INPUT DATA:
___
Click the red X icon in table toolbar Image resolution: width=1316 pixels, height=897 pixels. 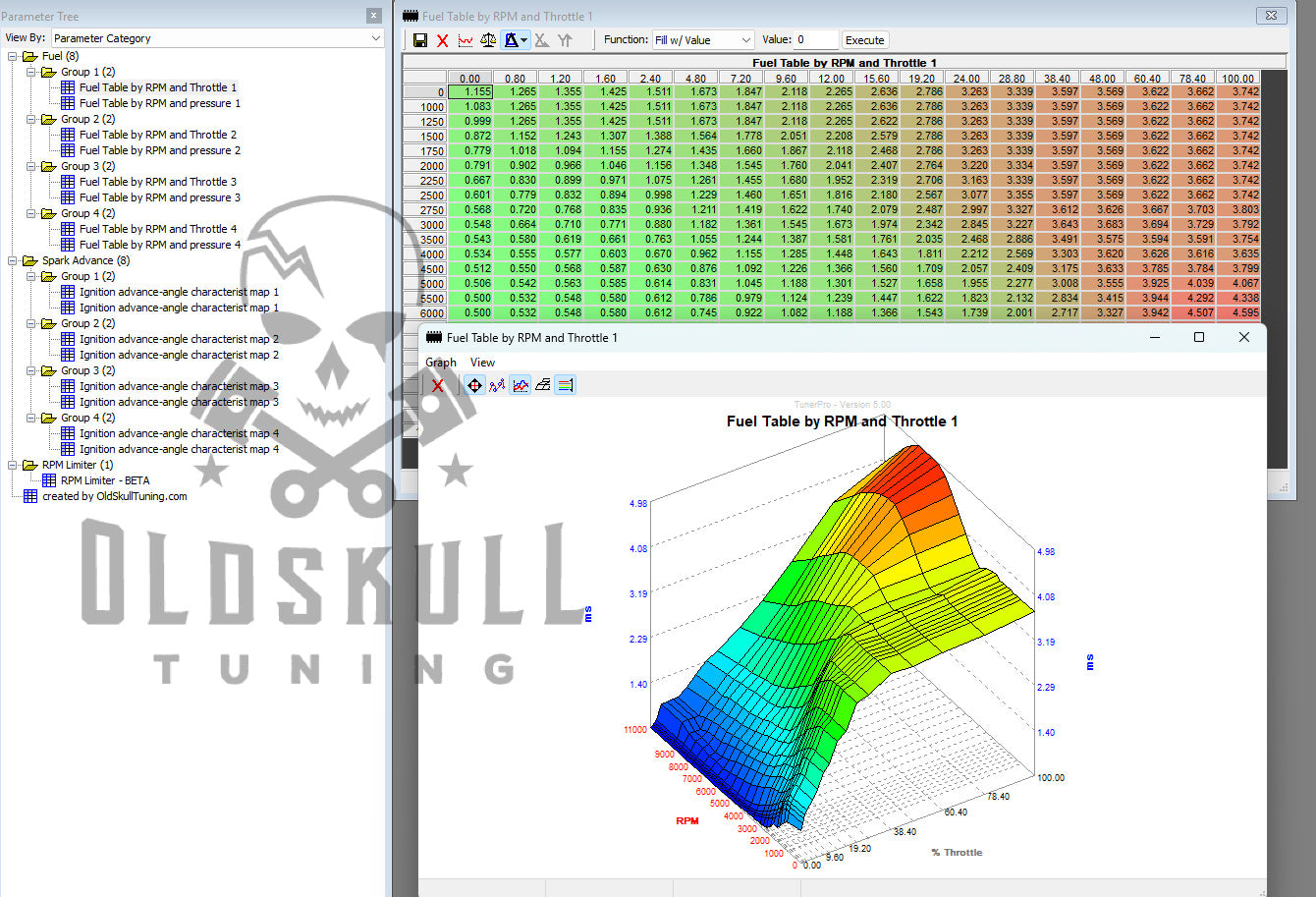[x=443, y=40]
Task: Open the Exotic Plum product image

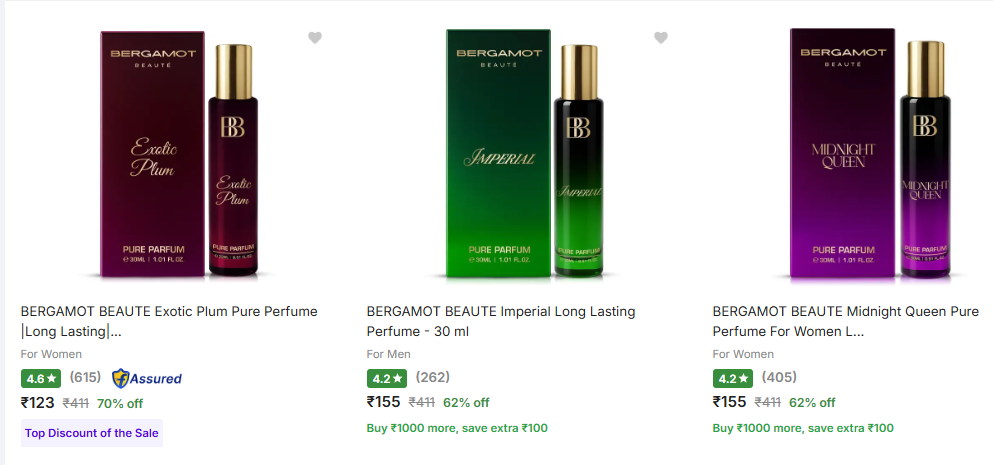Action: (x=178, y=153)
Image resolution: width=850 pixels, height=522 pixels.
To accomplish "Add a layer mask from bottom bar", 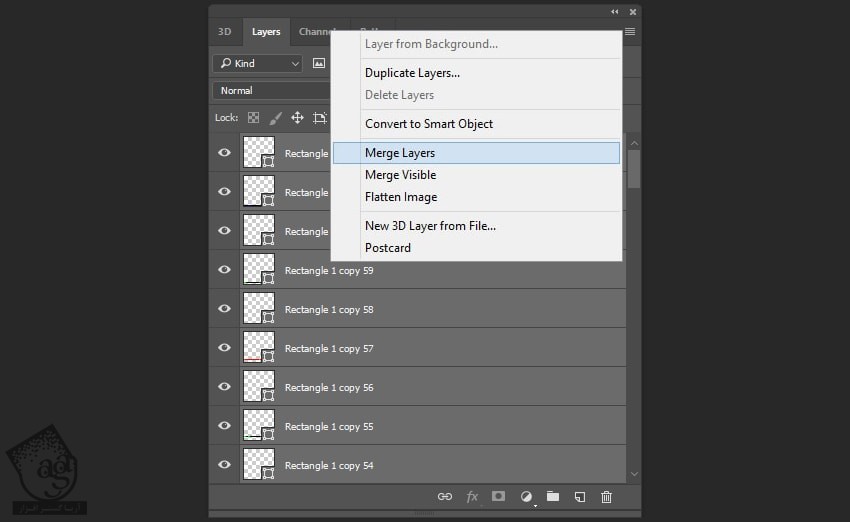I will point(499,497).
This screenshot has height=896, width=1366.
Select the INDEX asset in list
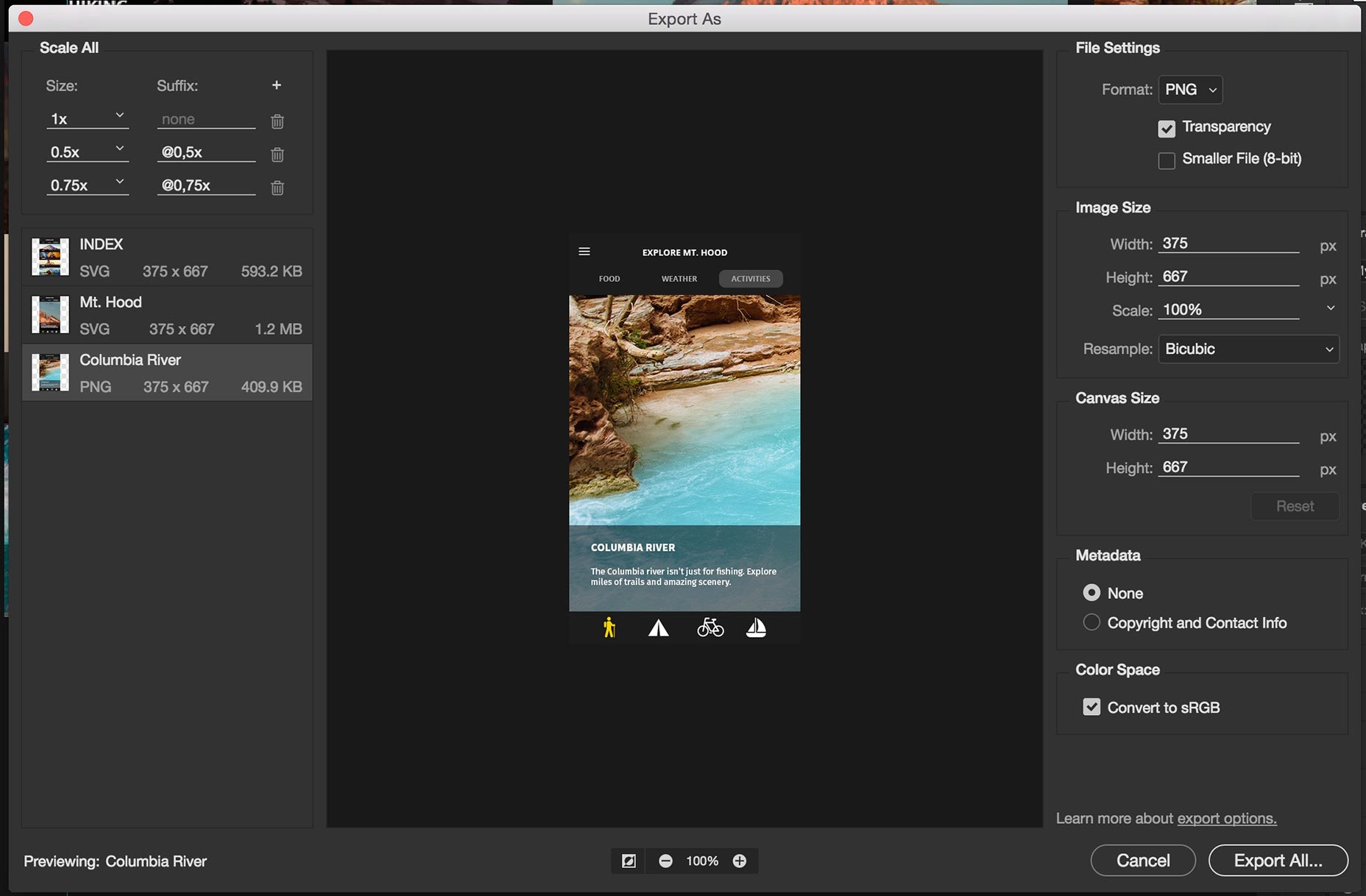167,257

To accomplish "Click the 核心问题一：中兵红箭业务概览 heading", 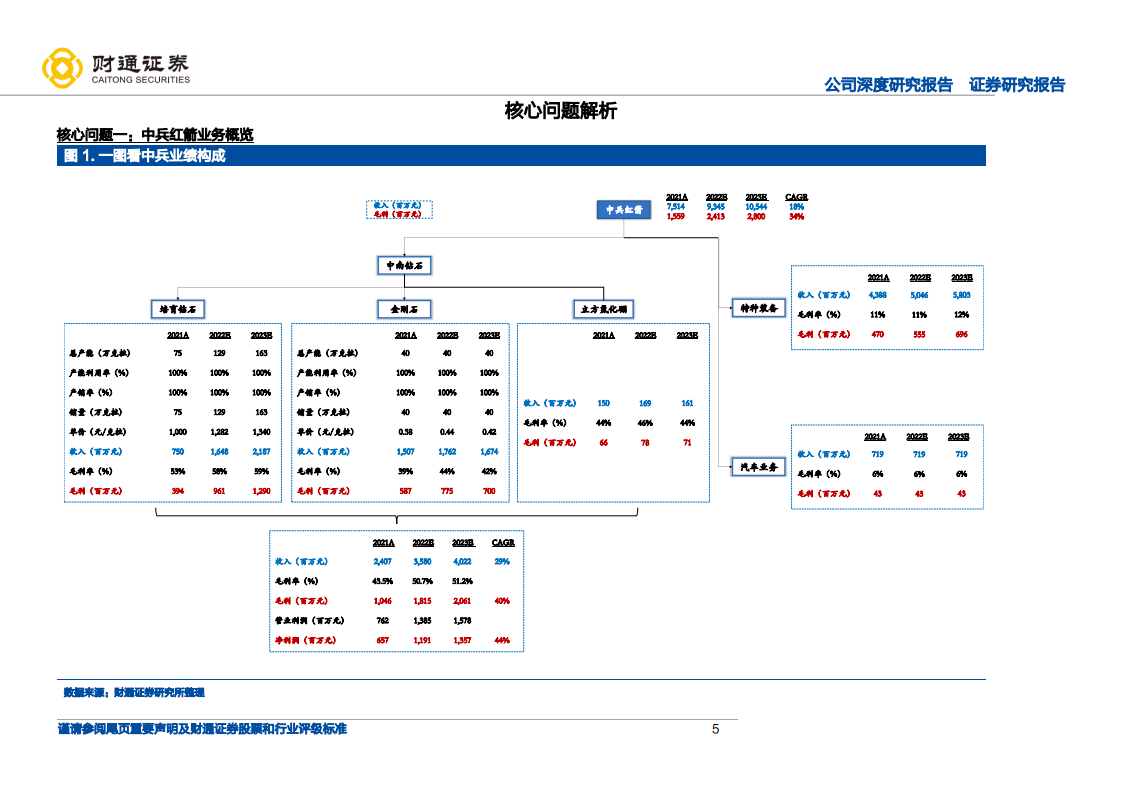I will (156, 134).
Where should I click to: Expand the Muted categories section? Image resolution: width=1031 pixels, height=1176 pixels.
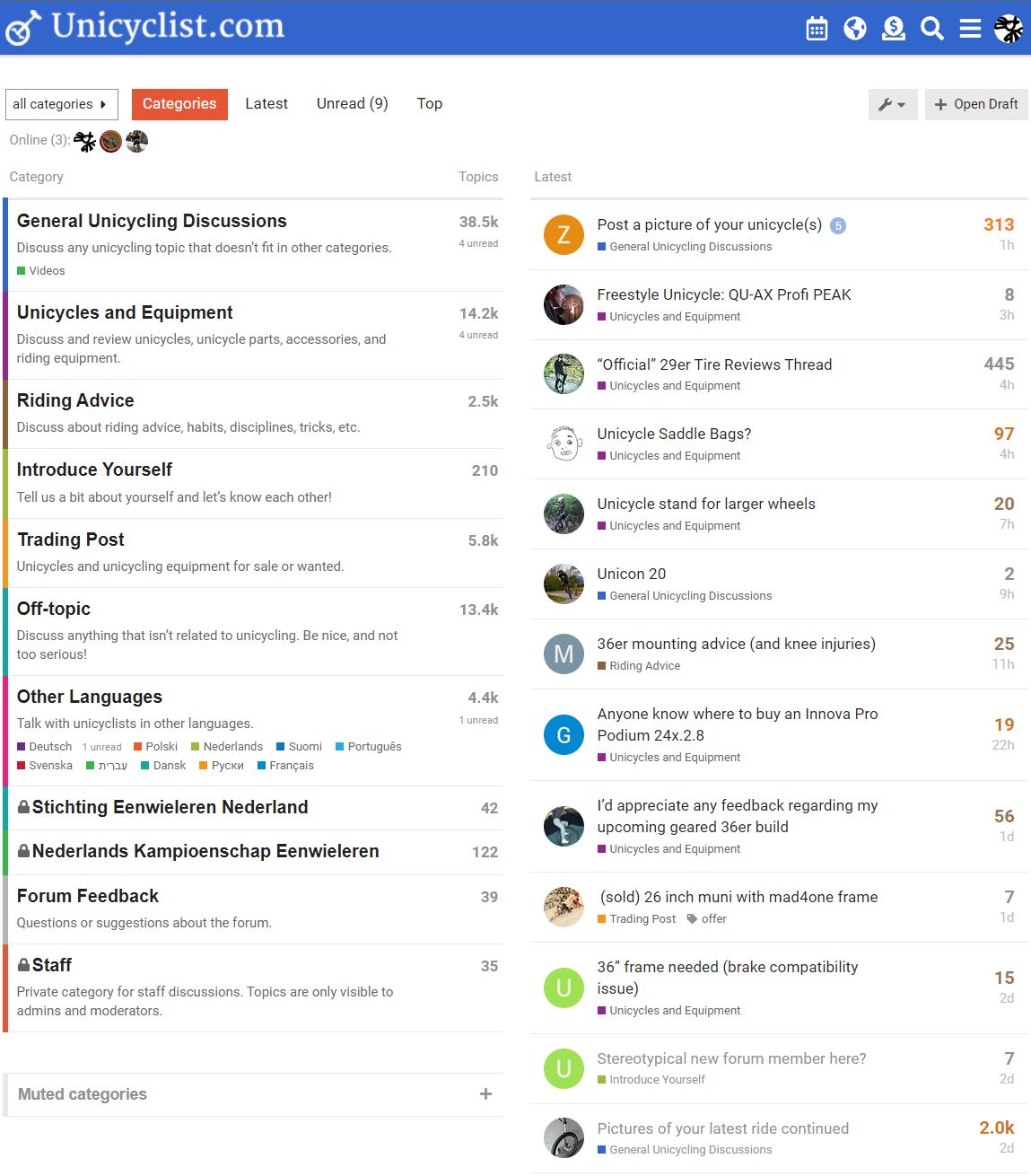[485, 1094]
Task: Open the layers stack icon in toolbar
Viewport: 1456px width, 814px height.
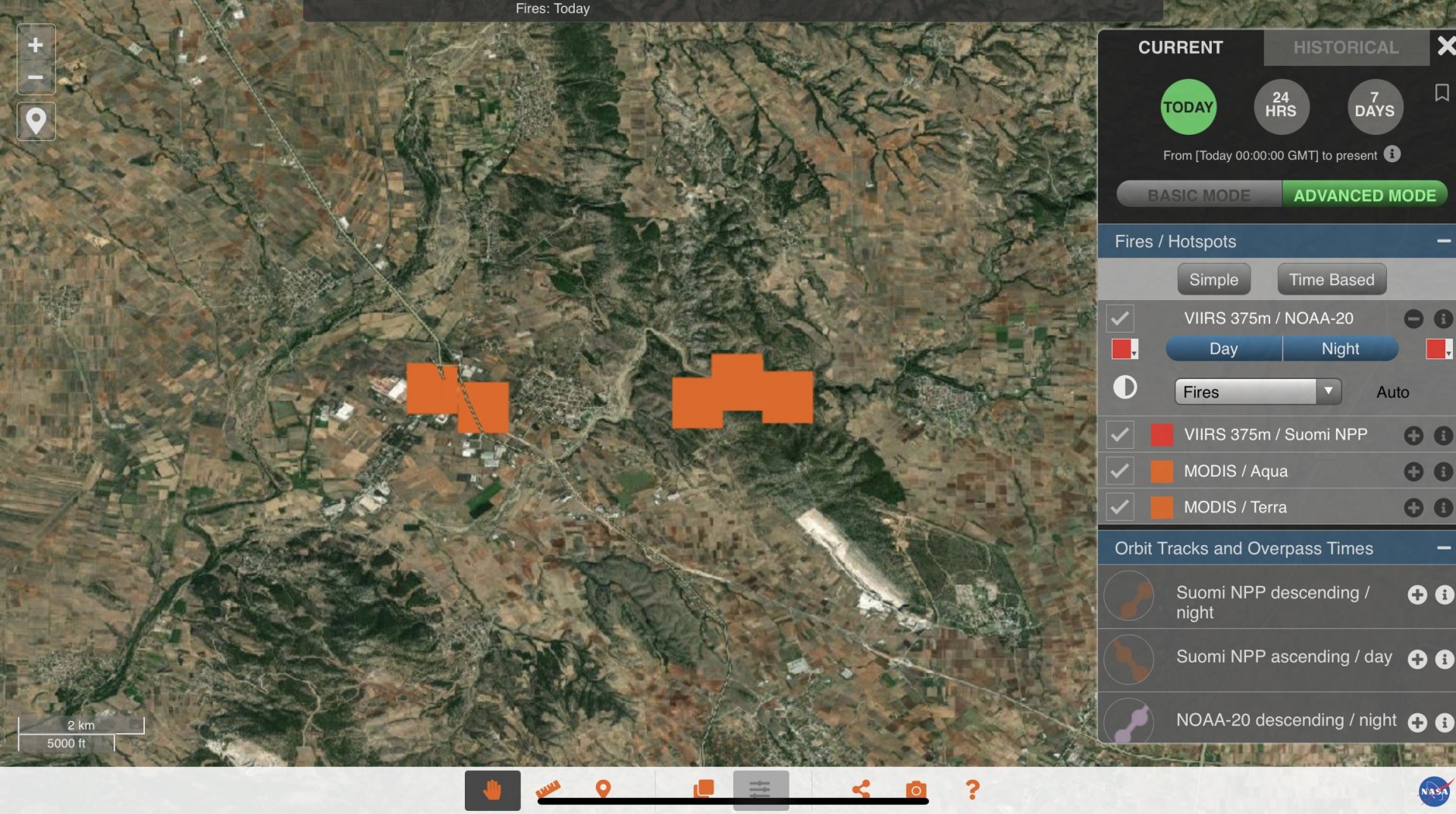Action: pos(703,790)
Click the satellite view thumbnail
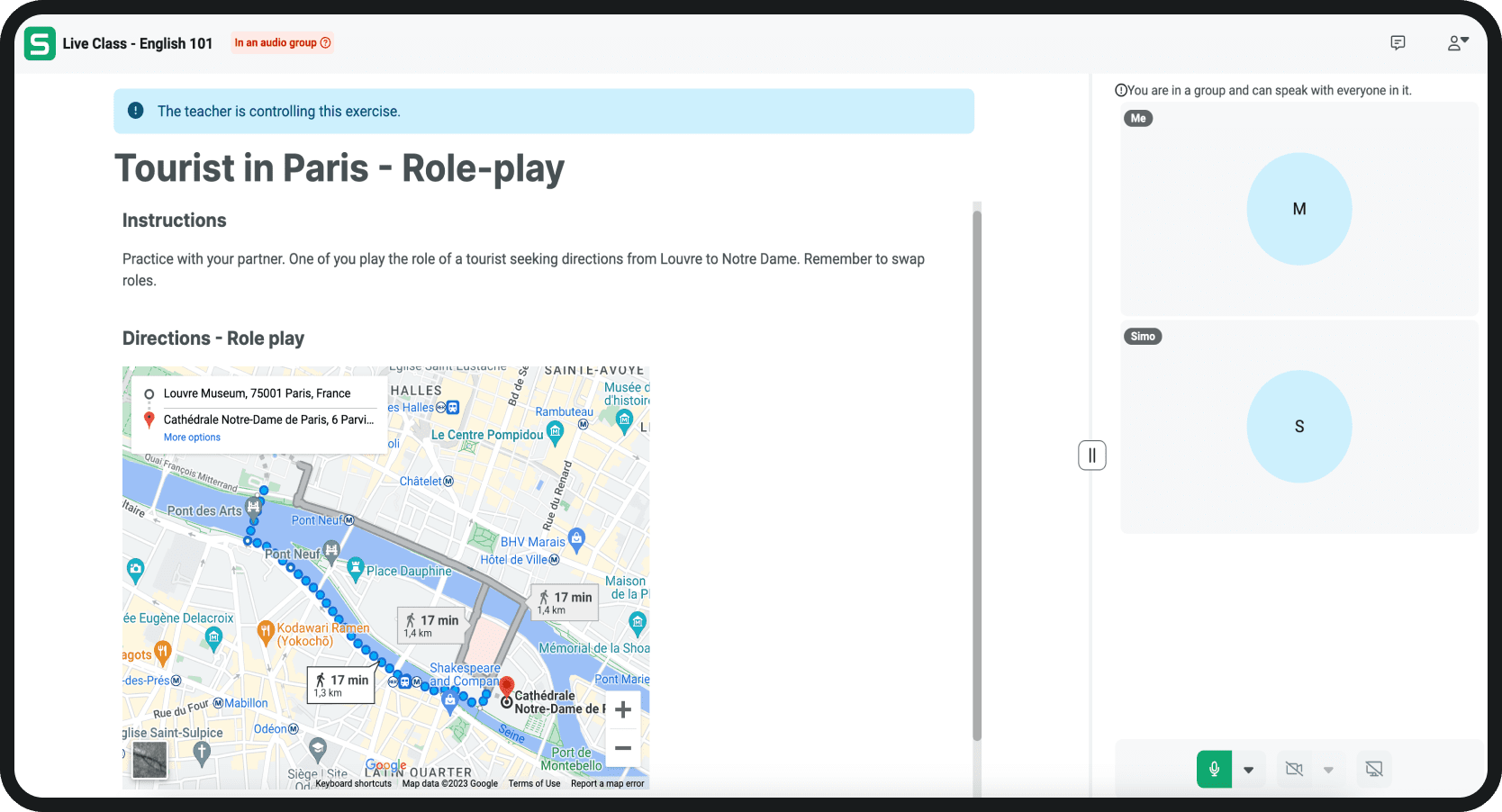1502x812 pixels. pyautogui.click(x=149, y=760)
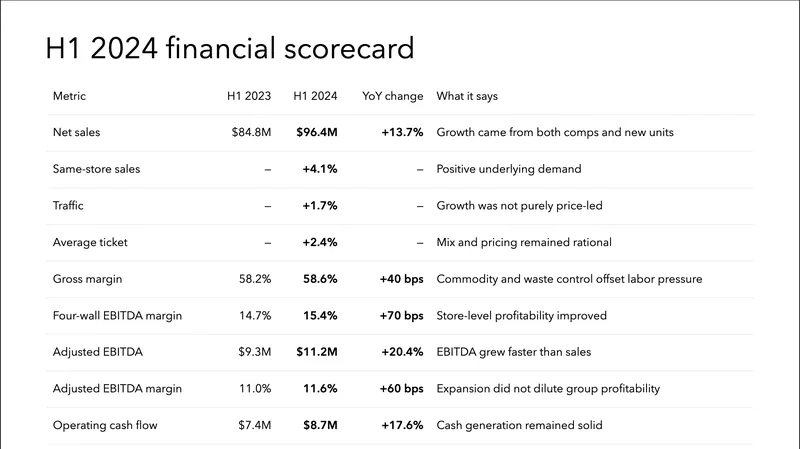Click the 'H1 2024' column header
The image size is (800, 449).
pos(315,96)
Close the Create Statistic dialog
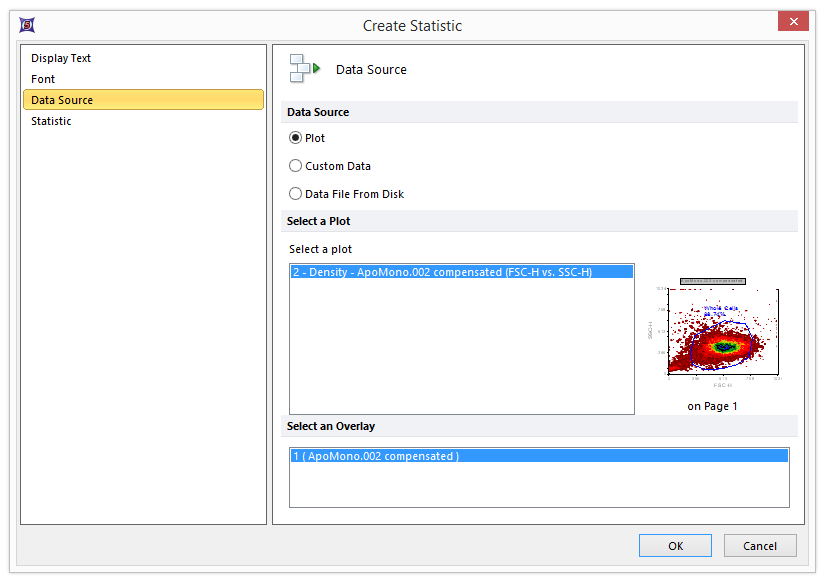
___
PROBLEM REQUIREMENTS: Reproduce the records word for word, starting at the line that contains "Click the satellite view thumbnail" and ending at the end of the records, with the pictures left out.

EXERCISE OUTPUT:
Click the satellite view thumbnail
1502x812 pixels. pyautogui.click(x=149, y=760)
Click the 'H1 2024' column header
The image size is (800, 449).
pos(315,96)
Close the Create Statistic dialog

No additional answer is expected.